EXERCISE INPUTS Start Marker

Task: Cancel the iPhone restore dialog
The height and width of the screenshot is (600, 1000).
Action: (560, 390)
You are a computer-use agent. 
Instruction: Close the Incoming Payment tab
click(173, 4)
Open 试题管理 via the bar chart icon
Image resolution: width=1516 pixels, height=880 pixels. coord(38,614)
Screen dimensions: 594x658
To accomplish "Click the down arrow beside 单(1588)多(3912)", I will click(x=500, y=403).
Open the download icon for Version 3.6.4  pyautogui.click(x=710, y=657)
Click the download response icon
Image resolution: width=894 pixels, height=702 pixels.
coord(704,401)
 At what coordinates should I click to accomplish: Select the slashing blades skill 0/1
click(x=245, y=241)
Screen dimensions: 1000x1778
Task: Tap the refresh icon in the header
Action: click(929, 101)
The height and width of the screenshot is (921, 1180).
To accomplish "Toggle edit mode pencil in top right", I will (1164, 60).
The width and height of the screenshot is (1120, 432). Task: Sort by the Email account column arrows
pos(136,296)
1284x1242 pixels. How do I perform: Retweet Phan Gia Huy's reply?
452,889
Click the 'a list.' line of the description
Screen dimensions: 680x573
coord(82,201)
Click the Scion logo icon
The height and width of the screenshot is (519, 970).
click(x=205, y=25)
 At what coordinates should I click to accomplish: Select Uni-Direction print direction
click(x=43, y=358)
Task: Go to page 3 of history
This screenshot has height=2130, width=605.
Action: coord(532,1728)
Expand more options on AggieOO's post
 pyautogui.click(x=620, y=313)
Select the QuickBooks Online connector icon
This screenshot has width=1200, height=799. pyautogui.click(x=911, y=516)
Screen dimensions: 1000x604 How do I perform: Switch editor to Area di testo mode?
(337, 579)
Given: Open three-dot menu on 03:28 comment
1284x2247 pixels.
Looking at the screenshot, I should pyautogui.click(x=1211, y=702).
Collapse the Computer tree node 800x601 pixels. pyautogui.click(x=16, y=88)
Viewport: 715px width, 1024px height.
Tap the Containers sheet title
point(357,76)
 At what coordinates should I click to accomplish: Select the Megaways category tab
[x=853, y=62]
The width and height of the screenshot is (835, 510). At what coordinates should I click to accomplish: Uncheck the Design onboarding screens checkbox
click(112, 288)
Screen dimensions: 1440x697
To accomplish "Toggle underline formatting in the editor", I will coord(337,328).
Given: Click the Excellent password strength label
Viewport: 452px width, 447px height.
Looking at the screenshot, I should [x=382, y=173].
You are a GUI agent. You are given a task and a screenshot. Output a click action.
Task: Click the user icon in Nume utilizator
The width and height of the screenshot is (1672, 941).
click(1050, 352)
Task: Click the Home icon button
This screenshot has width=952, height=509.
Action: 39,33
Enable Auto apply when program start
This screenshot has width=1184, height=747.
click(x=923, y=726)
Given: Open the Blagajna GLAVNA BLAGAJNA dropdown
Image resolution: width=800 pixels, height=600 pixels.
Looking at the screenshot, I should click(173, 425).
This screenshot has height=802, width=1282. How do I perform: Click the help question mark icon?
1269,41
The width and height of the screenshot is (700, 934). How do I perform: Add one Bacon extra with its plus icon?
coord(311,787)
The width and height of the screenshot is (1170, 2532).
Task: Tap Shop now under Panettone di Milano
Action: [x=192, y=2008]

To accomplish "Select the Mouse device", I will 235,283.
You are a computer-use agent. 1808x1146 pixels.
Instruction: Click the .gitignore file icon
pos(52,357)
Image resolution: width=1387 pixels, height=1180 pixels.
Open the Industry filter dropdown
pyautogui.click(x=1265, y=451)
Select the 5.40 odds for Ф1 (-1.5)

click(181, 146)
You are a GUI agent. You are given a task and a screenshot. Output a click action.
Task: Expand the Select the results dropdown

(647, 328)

EXERCISE INPUTS End Marker

Every record above needs to be restated exactly.

Task: Cancel the iPhone restore dialog
The height and width of the screenshot is (600, 1000).
Action: (560, 390)
You are a computer-use agent. 
Instruction: Close the Incoming Payment tab
click(173, 4)
Open 试题管理 via the bar chart icon
Image resolution: width=1516 pixels, height=880 pixels. coord(38,614)
Screen dimensions: 594x658
To accomplish "Click the down arrow beside 单(1588)多(3912)", I will click(x=500, y=403).
Open the download icon for Version 3.6.4  pyautogui.click(x=710, y=657)
Click the download response icon
Image resolution: width=894 pixels, height=702 pixels.
coord(704,401)
 At what coordinates should I click to accomplish: Select the slashing blades skill 0/1
click(x=245, y=241)
Screen dimensions: 1000x1778
Task: Tap the refresh icon in the header
Action: click(929, 101)
The height and width of the screenshot is (921, 1180).
To accomplish "Toggle edit mode pencil in top right", I will (1164, 60).
The width and height of the screenshot is (1120, 432). Task: Sort by the Email account column arrows
pos(136,296)
1284x1242 pixels. How do I perform: Retweet Phan Gia Huy's reply?
452,889
Click the 'a list.' line of the description
Screen dimensions: 680x573
coord(82,201)
Click the Scion logo icon
The height and width of the screenshot is (519, 970).
click(x=205, y=25)
 At what coordinates should I click to accomplish: Select Uni-Direction print direction
click(x=43, y=358)
Task: Go to page 3 of history
This screenshot has height=2130, width=605.
Action: coord(532,1728)
Expand more options on AggieOO's post
 pyautogui.click(x=620, y=313)
Select the QuickBooks Online connector icon
This screenshot has width=1200, height=799. pyautogui.click(x=911, y=516)
Screen dimensions: 1000x604 How do I perform: Switch editor to Area di testo mode?
(337, 579)
Given: Open three-dot menu on 03:28 comment
1284x2247 pixels.
Looking at the screenshot, I should pyautogui.click(x=1211, y=702).
Collapse the Computer tree node 800x601 pixels. pyautogui.click(x=16, y=88)
Viewport: 715px width, 1024px height.
Tap the Containers sheet title
point(357,76)
 At what coordinates should I click to accomplish: Select the Megaways category tab
[x=853, y=62]
The width and height of the screenshot is (835, 510). At what coordinates should I click to accomplish: Uncheck the Design onboarding screens checkbox
click(112, 288)
Screen dimensions: 1440x697
To accomplish "Toggle underline formatting in the editor", I will coord(337,328).
Given: Click the Excellent password strength label
Viewport: 452px width, 447px height.
Looking at the screenshot, I should [x=382, y=173].
You are a GUI agent. You are given a task and a screenshot. Output a click action.
Task: Click the user icon in Nume utilizator
The width and height of the screenshot is (1672, 941).
click(1050, 352)
Task: Click the Home icon button
This screenshot has width=952, height=509.
Action: 39,33
Enable Auto apply when program start
This screenshot has width=1184, height=747.
click(x=923, y=726)
Given: Open the Blagajna GLAVNA BLAGAJNA dropdown
Image resolution: width=800 pixels, height=600 pixels.
Looking at the screenshot, I should click(173, 425).
This screenshot has height=802, width=1282. How do I perform: Click the help question mark icon?
1269,41
The width and height of the screenshot is (700, 934). How do I perform: Add one Bacon extra with its plus icon?
coord(311,787)
The width and height of the screenshot is (1170, 2532).
Task: Tap Shop now under Panettone di Milano
Action: [x=192, y=2008]

To accomplish "Select the Mouse device", I will 235,283.
You are a computer-use agent. 1808x1146 pixels.
Instruction: Click the .gitignore file icon
pos(52,357)
Image resolution: width=1387 pixels, height=1180 pixels.
Open the Industry filter dropdown
pyautogui.click(x=1265, y=451)
Select the 5.40 odds for Ф1 (-1.5)

click(181, 146)
You are a GUI agent. You are given a task and a screenshot. Output a click action.
Task: Expand the Select the results dropdown

(647, 328)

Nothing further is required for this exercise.